**Required action**
Verbatim repeat, images excluded. Give each entry again as written.

**Input records**
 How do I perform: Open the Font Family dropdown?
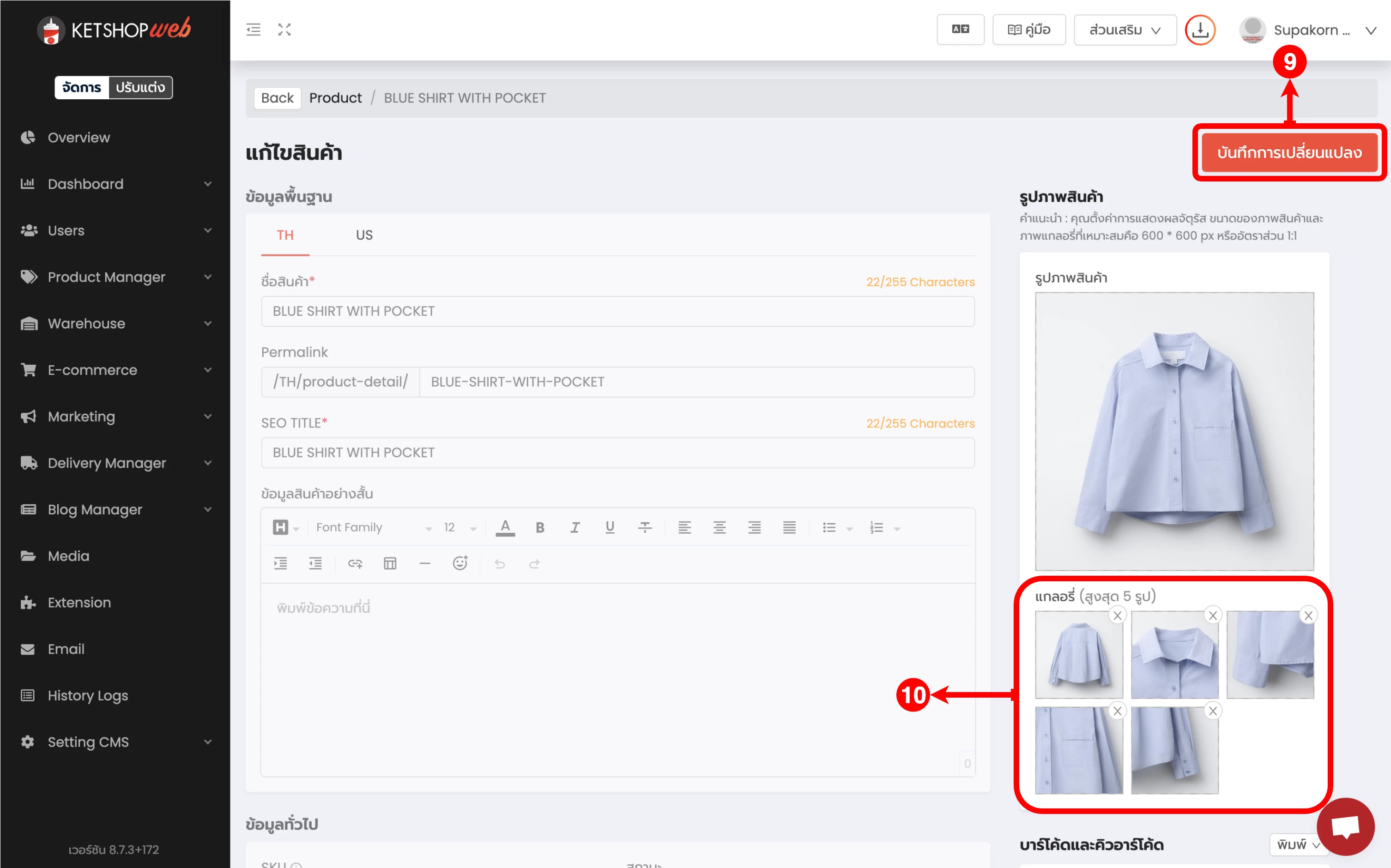373,528
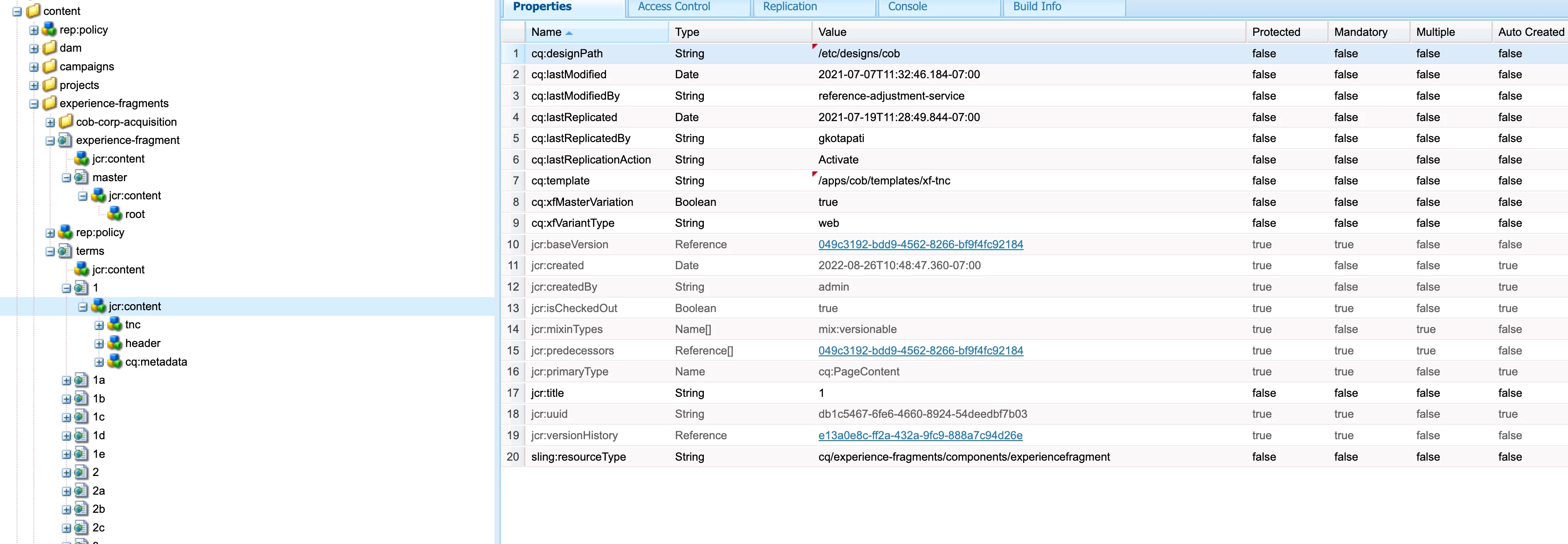Open the jcr:versionHistory reference link
The height and width of the screenshot is (544, 1568).
pos(920,435)
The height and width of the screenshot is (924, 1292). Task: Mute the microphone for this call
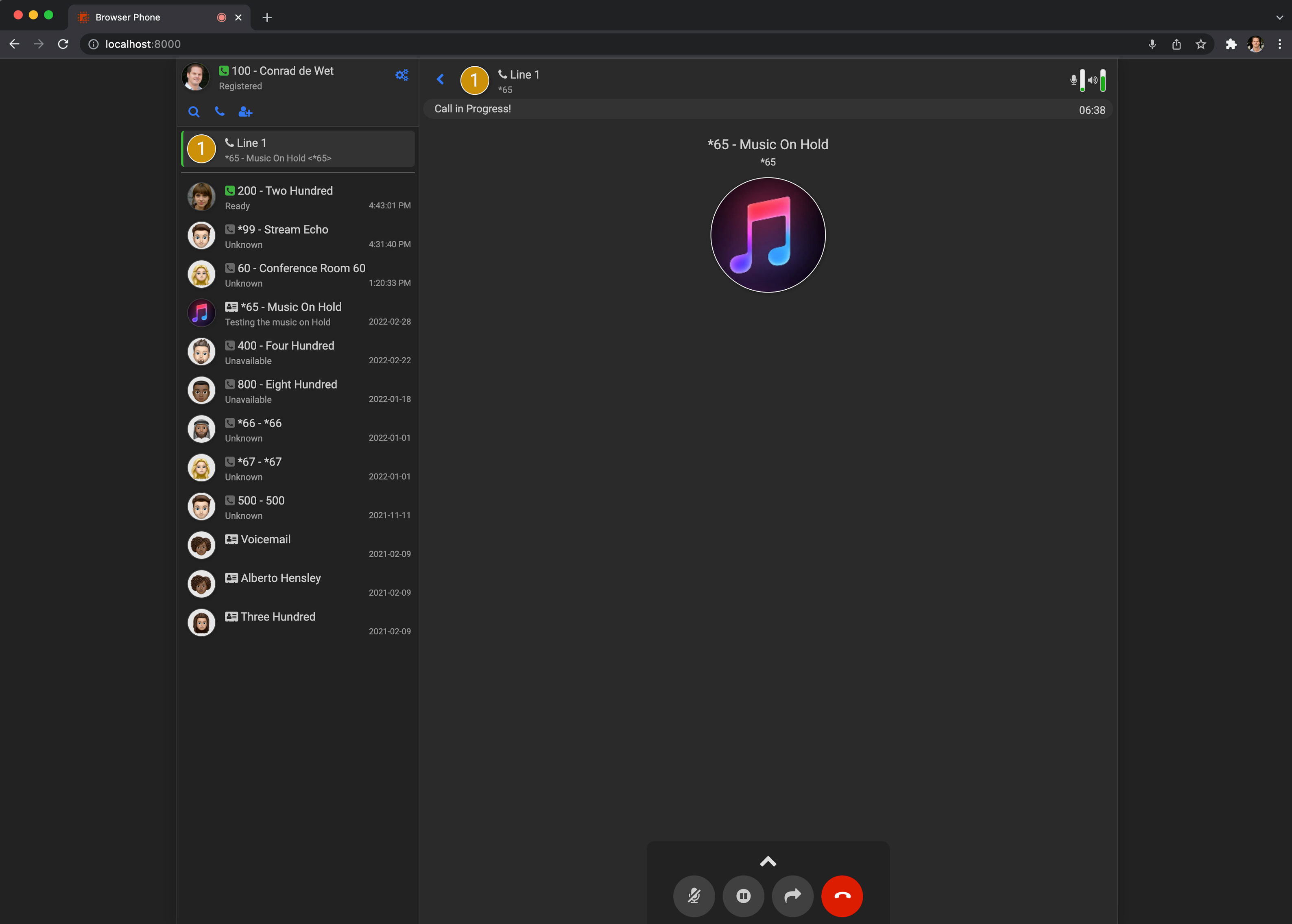click(694, 896)
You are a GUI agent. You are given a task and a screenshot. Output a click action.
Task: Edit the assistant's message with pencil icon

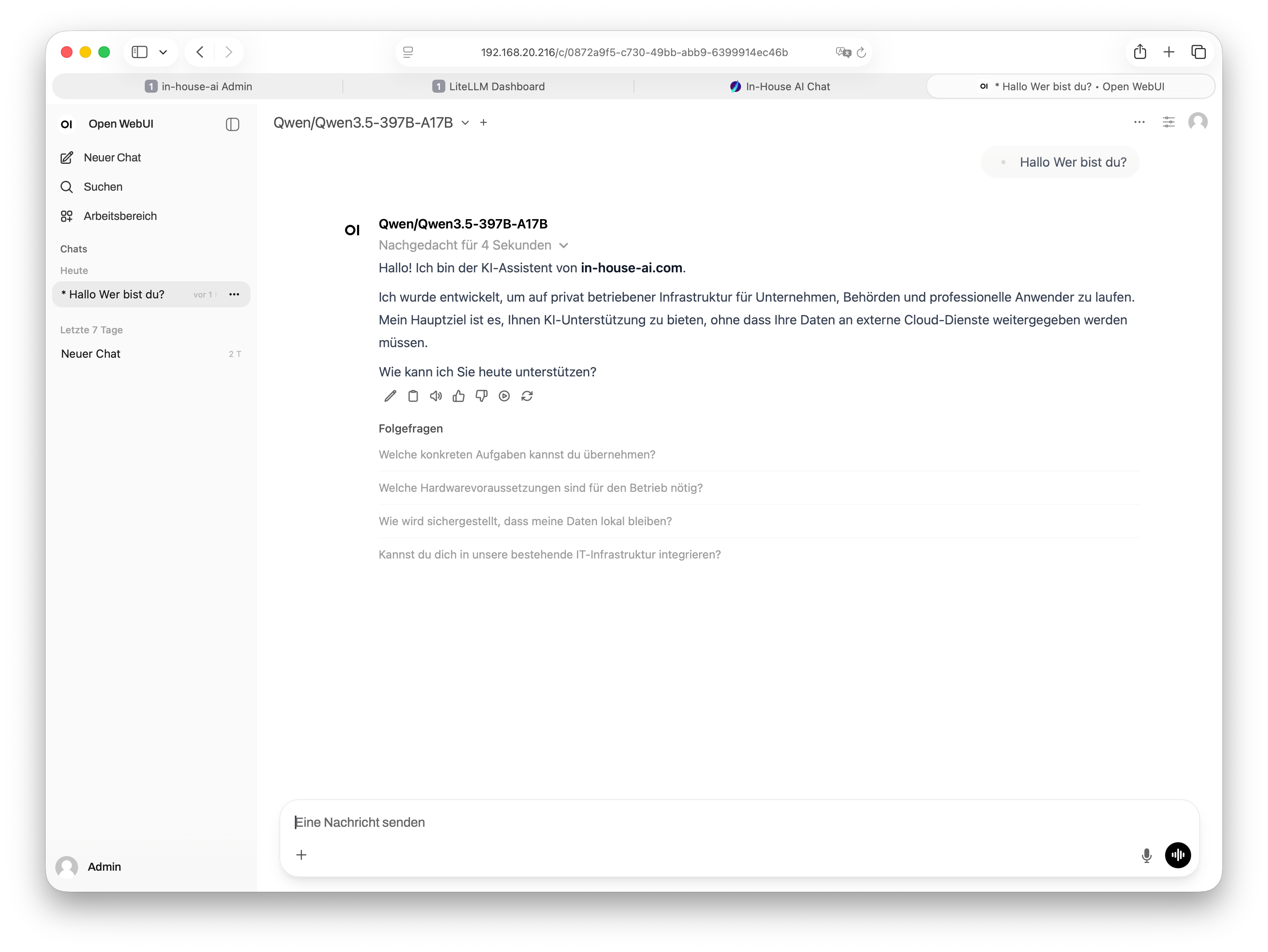tap(390, 396)
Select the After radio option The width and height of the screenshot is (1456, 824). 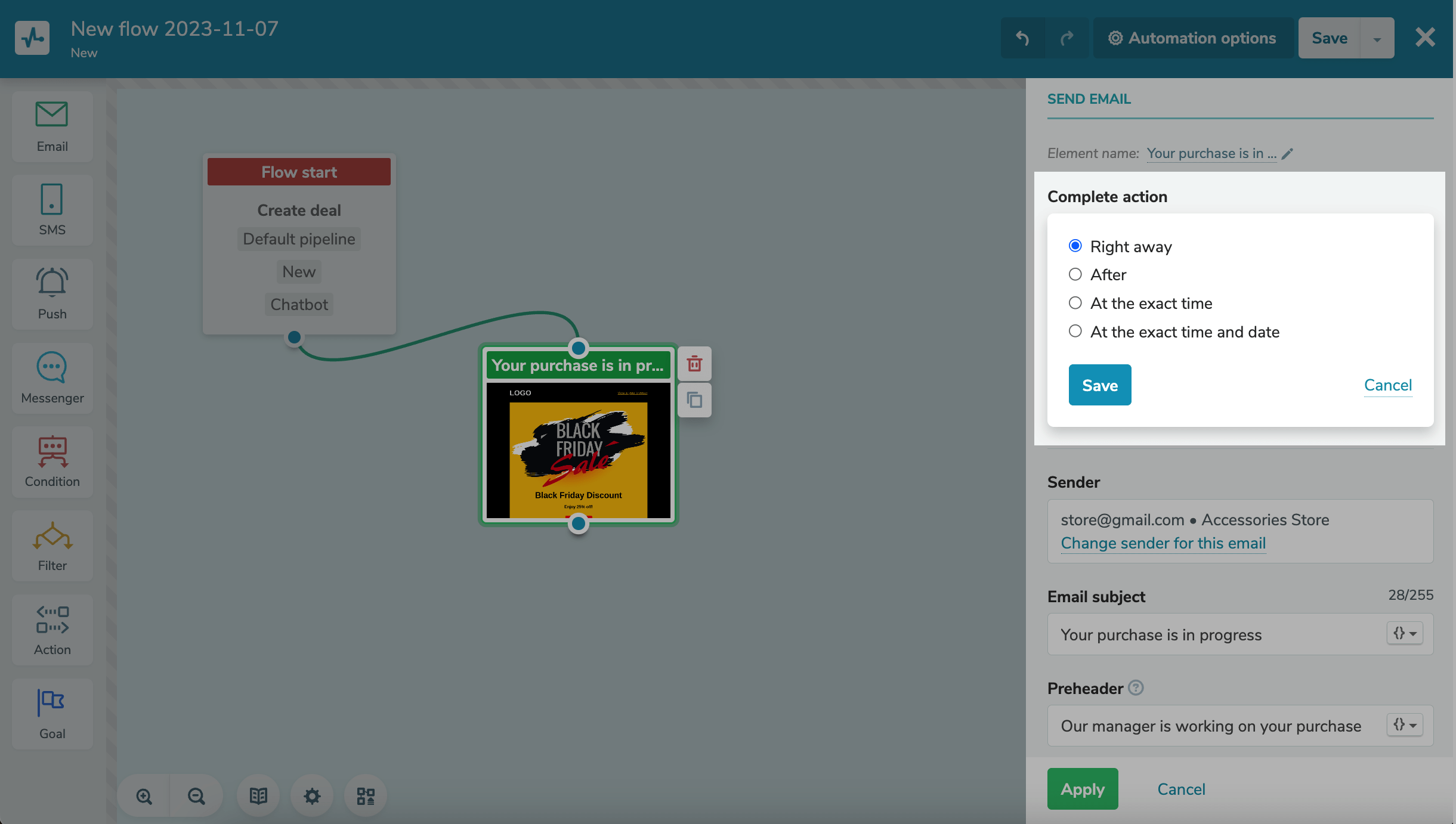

**Completed task**
 How do I perform: Open the Font Family dropdown?
373,528
Open the jcr:versionHistory reference link
The height and width of the screenshot is (544, 1568).
pos(920,435)
The height and width of the screenshot is (924, 1292). Task: Mute the microphone for this call
click(694, 896)
You are a GUI agent. You are given a task and a screenshot. Output a click action.
Task: Edit the assistant's message with pencil icon

tap(390, 396)
Select the After radio option The width and height of the screenshot is (1456, 824). 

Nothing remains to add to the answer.